Document text>
Start of Block

Couples Therapy

Couples’ therapy is a service I offer. My vision of the typical process of couples therapy has evolved over years of study, practice, and experience. The basic elements of that process follow.

My personal perception is that the foundation of all good therapy, and especially therapy with couples, starts with the couple being able to be in a positive mental/emotional state when relating to each other, especially in content areas that have be conflicted. The research evidence is very clear that if either partner is in a negative mental/emotional state that conversation almost always goes poorly and ends poorly and becomes another negative and confidence eroding encounter. If both parties begin in and maintain a positive mental/emotional state those conversations are much more likely to end in mutual understanding and congruent agreements which will enable lasting conflict resolution and a great level of relationship satisfaction. I have a number of tools, patterns, and processes I share with couples to enhance their ability to stay in a positive state or to shift from a negative to a more positive state: Heartmath’s Freeze Frame; NLP’s Core Transformation, Dynamic Spin Release, and Aligning Perceptual Positions; the Sedona Method’s process of releasing.

The second process with couples is enhancing their ability to develop mutual understanding which is the second element of the process. This basically involves developing the skill and practice of each partner being able to listen to their partner from within their partner perceptual world. In NLP language that means being “in the other” and listening from there with the intention of understanding them from within their own perceptual world and reflecting back to them until the partner feels fully understood on that topic. Then the roles are reversed and the process goes forward until the other partner feels fully understood on that same topic. Conflicts that don’t reach this mutually understanding place are usually doomed to be repeated over and over.

When this type of mutual understanding has been achieved, then the couple is ready to explore, using the same kind of communication skills, agreements to resolve the conflict. The quality we are looking for here is “congruence” — whole-hearted agreement and acceptance by both partners. If congruence is not achieved, it is likely that the agreement will not last and the couple will have to revisit this part of the process again.

These skills and capabilities are developed using real content from the couple’s real life.

Usually couples therapy also involves some individual therapy where one or both partners will work on a particularly difficult part of their perceptual field which could be a belief, emotional response, or behavior that seriously disrupts the marriage or the success of the above process. The Core Transformation Process from NLP is particularly helpful in these situations.

End of Block

What you need to do> Reproduce word for word the passage of the couples therapy text starting at "When this type" and ending at "couple’s real life.". Rely only on the couples therapy text.

Dataset content>
Start of Block

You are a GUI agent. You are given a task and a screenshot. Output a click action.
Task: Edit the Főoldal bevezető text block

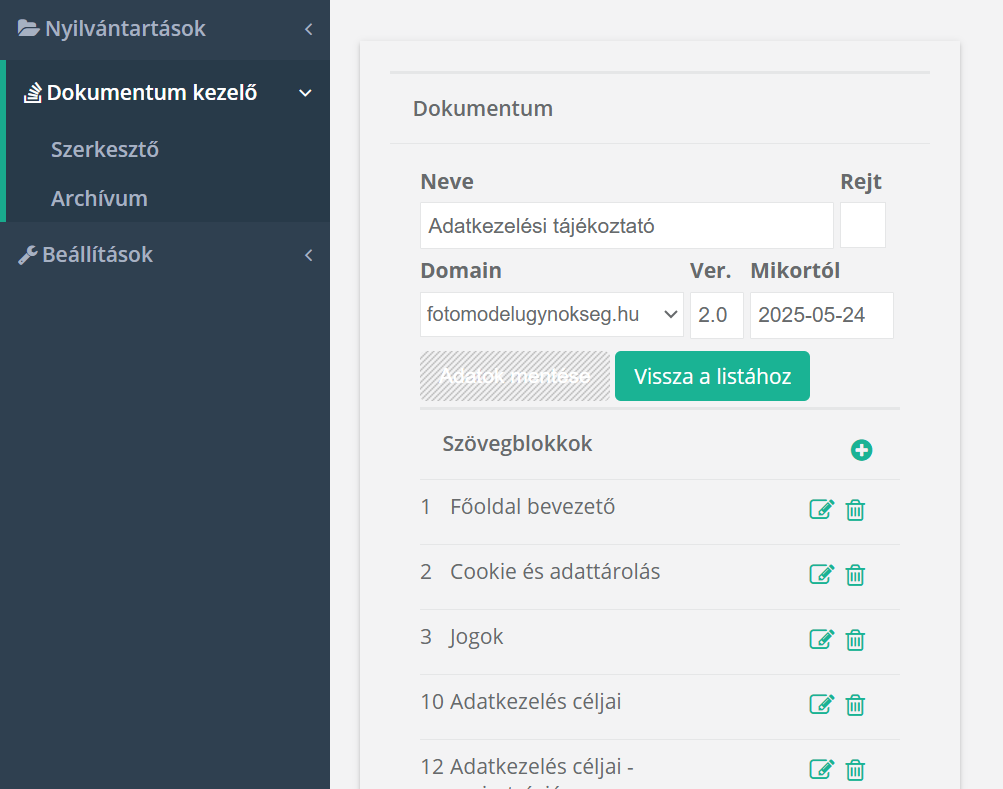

End of Block
Start of Block

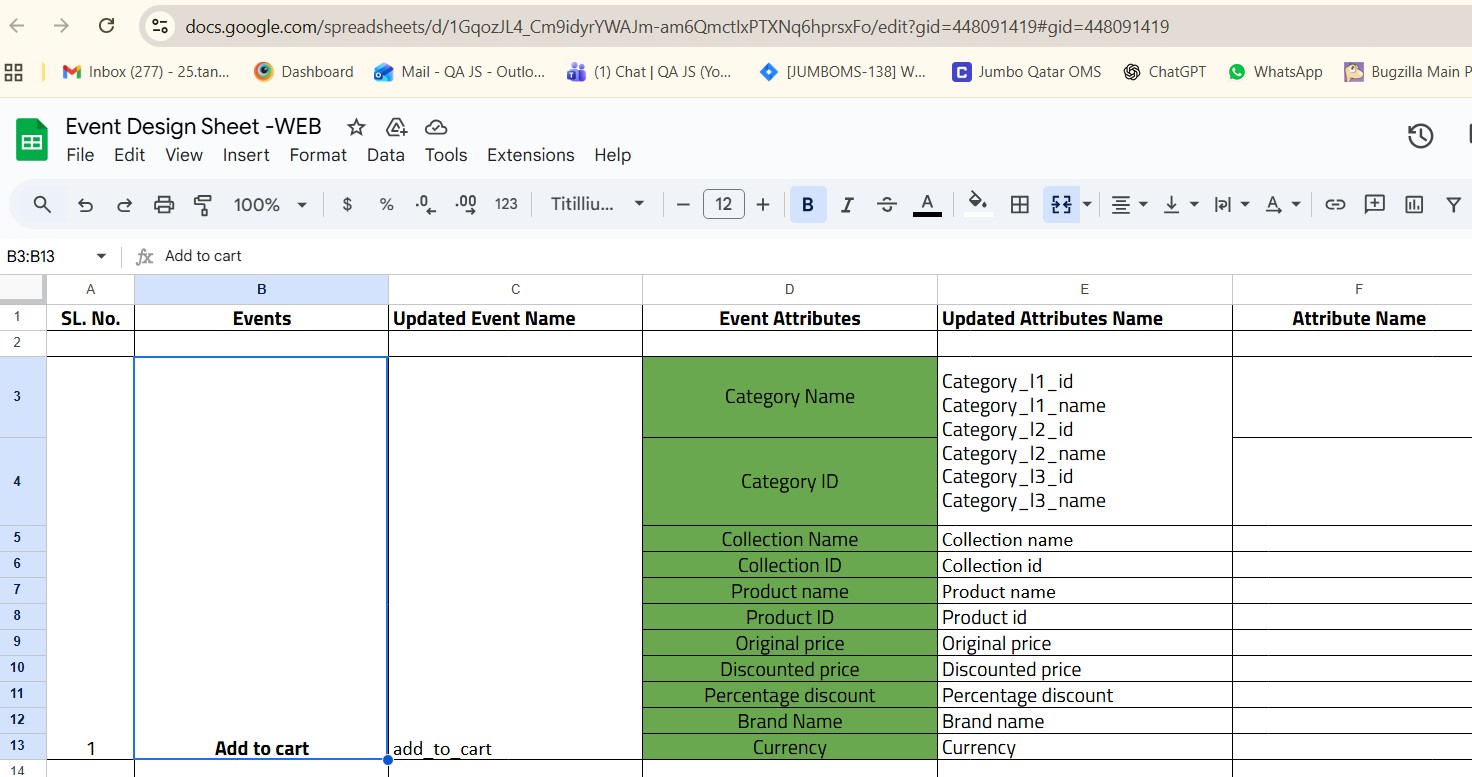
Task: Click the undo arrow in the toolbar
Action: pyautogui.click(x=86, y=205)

End of Block
Start of Block

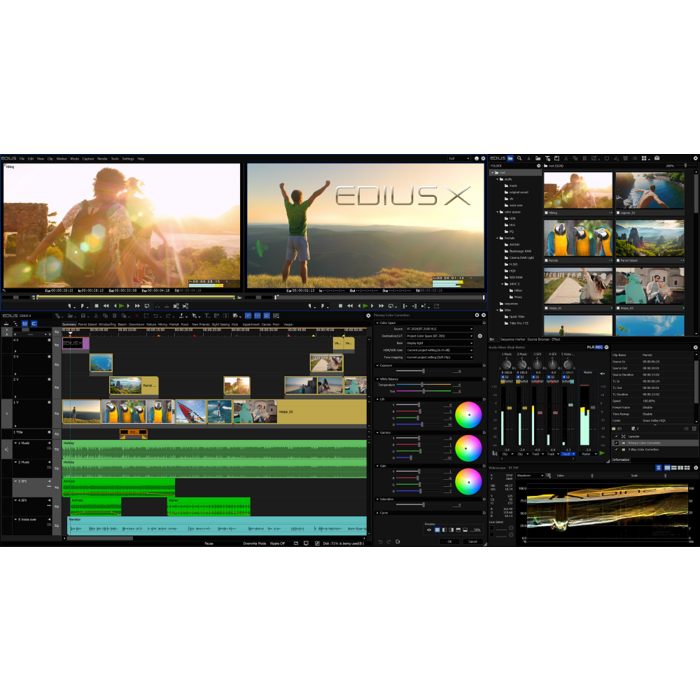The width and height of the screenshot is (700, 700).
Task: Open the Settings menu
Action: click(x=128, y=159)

End of Block

Exercise response>
When this type of mutual understanding has been achieved, then the couple is ready to explore, using the same kind of communication skills, agreements to resolve the conflict. The quality we are looking for here is “congruence” — whole-hearted agreement and acceptance by both partners. If congruence is not achieved, it is likely that the agreement will not last and the couple will have to revisit this part of the process again.

These skills and capabilities are developed using real content from the couple’s real life.